In the late 1950s, architects Dan Palmer and William Krisel set out to bring modernism out of the museum and into daily life. They called the result Living-Conditioned Homes — houses meant not to be admired from a distance, but inhabited. Walls of glass dissolve the line between inside and out; butterfly ceilings lift toward the light; rooms open to the garden. Built in 1958, this residence is one of them — warm, livable, quietly dramatic, and unmistakably Californian.
PALMER & KRISEL

The home was designed by Dan Palmer and William Krisel — two architects who set out to do what the profession mostly ignored: make great modern design affordable to ordinary families. While others chased prestige through one-off custom houses, Krisel did the opposite, drawing tens of thousands of modern homes across California and becoming one of the very few architects to truly bring Modernism to the masses.
Born in Shanghai and raised in Los Angeles, Krisel studied architecture at USC — an education interrupted by the war, when he served as a Chinese interpreter. He was also a trained landscape architect, which is why these houses sit so easily in their gardens.

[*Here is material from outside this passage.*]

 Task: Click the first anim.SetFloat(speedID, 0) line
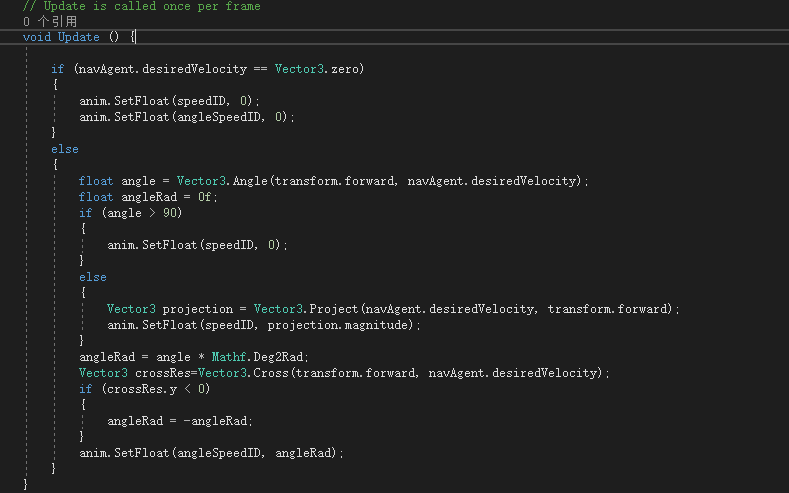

With Palmer, he is best known for the Palm Springs tracts that came to define mid-century modern as we know it. This home shares that lineage: the same vocabulary of glass, beam, and light, set down in the San Fernando Valley.
The tract was advertised in the 1950s as 'keyed to good living' — a phrase Krisel himself dryly called 'advertising puffery.' Nearly seventy years later, it turns out to have been true.
THE ARCHITECTURE



Mid-Century Modern was never a style applied to these homes — it was a way of living built into them. The butterfly roofline isn't decoration; it lifts the ceiling toward the sky and lets clerestory windows pull daylight deep inside. Post-and-beam construction means the walls don't hold the house up, so they're free to dissolve into glass. Inside and outside stop being separate ideas.
Across the Living-Conditioned tract, Palmer & Krisel worked from five core plans, varying orientation, setback, and finish so the neighborhood feels harmonious but never repeated. This is one of the originals — built in 1958, thoughtfully renovated in 2022 so the architecture stays true while the comfort is fully current. Few homes of this pedigree come to market, and fewer still arrive this carefully kept.
INSIDE




Expansive glass opens the living areas to garden and sky. Wood beams cross overhead; sunlight and shade trade places through the afternoon. Kitchen and dining flow without interruption — open, generous, made for gathering. Roughly 1,890 square feet, renovated in 2022 with the character left intact.
INDOOR / OUTDOOR



A glass-walled atrium blurs the boundary entirely; beyond it, a private heated pool, mature plantings, and a garden made for long California evenings — all on an expansive lot of more than a quarter acre.
THE STUDIO

The home's quiet surprise sits where an unfinished garage used to be: a studio carved out with wood beams, a skylight, and a kind of stillness that's hard to find. Sound-treated and light-filled, it's a room built for focused creative work — a recording space, a writer's retreat, an editing suite, a place to make things. With an AC unit and a built-in recording booth, this space is ideal for musicians, filmmakers, podcasters, writers, editors, and content creators. Very few homes offer it.


ORIGINAL CHARACTER, CURRENT COMFORT
Fully renovated in 2022 and meticulously kept since — a new premium cool roof, electrical panel, and pool systems mean the bones are original but the comfort is new. Approved plans and permits for an ~800 sq. ft. ADU leave room to grow: a guest house, a second studio, or income.